Protect Software Components From Interference In ISO 26262 Systems

Automobile safety depends on the correct operation of software systems that are built from many different components. For good design, these components must be isolated, on multiple axes, so they don’t inadvertently interfere with each other. A formal set of standards and guidelines defines design ground rules and procedures to achieve this goal.

The ISO 26262: Road vehicles — Functional Safety standard¹ provides explicit guidance concerning interference, with special attention to the risks associated with interference between components having different automotive safety integrity levels, or ASILs (Fig. 1). It describes mechanisms to reduce these risks, suggests how partitioning must be handled, and specifies how the ASILs of composite systems must be calculated.

1. A typical digital instrument cluster shows information coming from subsystems (components) that provide different levels of dependability.

Interference

Many systems built in accordance with ISO 26262 include components developed to different ASILs. Incorrect behavior in one component could interfere with another component and lead to a violation of safety requirements. Such a safety-requirement violation occurs not just when a lower-ASIL component interferes with a higher-ASIL one, but also when two components with the same ASIL interfere with one another—or even when a higher-ASIL component interferes with a lower-ASIL component. To help manufacturers avoid having to develop all components to the standard of the highest ASIL in the system, ISO 26262-6, paragraph 7.4.10 permits the use of software partitioning.
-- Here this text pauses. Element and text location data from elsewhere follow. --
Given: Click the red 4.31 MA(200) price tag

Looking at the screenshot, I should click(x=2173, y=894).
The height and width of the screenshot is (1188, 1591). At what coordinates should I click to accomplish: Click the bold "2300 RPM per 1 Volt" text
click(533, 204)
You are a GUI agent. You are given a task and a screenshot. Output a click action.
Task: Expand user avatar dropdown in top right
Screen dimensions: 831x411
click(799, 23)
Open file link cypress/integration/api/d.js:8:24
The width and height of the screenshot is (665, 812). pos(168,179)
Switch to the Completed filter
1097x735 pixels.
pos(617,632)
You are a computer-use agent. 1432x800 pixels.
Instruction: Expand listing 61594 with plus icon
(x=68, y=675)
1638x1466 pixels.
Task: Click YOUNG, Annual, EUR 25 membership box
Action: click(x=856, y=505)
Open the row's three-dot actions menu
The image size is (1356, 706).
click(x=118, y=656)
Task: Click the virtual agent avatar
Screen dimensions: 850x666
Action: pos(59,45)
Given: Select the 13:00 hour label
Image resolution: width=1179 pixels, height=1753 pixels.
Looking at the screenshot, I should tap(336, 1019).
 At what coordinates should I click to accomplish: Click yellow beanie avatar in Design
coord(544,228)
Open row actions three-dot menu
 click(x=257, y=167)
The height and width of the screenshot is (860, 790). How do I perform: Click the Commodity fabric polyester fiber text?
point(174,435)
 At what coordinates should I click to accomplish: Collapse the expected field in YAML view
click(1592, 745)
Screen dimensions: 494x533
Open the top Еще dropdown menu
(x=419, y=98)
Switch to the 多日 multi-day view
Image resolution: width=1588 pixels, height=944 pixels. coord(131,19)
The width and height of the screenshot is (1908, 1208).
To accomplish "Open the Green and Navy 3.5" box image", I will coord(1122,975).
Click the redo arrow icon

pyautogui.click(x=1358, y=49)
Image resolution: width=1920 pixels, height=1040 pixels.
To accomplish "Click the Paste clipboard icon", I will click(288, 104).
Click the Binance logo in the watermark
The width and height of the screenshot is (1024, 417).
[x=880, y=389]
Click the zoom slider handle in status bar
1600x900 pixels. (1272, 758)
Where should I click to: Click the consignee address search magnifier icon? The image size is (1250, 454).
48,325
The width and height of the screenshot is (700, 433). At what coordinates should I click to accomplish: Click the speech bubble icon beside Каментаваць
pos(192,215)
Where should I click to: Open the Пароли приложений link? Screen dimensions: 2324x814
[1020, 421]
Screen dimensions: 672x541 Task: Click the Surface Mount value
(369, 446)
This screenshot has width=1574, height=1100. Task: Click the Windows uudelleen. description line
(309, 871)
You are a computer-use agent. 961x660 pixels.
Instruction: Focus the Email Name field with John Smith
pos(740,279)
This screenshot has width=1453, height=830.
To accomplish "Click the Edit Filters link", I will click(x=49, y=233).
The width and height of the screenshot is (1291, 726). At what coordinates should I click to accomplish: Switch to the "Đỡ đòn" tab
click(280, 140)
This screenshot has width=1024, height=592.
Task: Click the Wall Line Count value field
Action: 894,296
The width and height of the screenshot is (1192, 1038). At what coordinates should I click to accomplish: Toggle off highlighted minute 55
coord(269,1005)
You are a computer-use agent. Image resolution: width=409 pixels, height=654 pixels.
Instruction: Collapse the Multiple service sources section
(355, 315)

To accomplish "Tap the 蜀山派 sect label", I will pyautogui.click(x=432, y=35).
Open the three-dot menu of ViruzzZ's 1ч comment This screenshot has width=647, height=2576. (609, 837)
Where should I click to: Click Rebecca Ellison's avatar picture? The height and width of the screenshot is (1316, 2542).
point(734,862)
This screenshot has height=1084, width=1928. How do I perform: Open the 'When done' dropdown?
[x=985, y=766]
There are different types of interference, depending on whether the components are actively co-operating or are actually meant to be independent. As this (partial) interference list shows, one component may:

Rob another component of system resources (file descriptors, memory, mutexes, etc.)
Rob another component of processing time, preventing it from completing its tasks on time
Access the private memory of another component. In the case of read access, this may be a security breach that could lead to a safety problem later; in the case of write access, this could immediately create a dangerous situation
Corrupt shared data, causing another component to behave in an unsafe manner
Create a deadlock or livelock with another component with which it is cooperating
Break its contract with a cooperating component by “babbling” (sending messages at a high rate or repeating messages) or sending messages with incorrect data

Isolation Axes And Techniques

Isolation along various axes is a fundamental strategy for protecting against interference (Fig. 2).² No single form of isolation is sufficient (see the table).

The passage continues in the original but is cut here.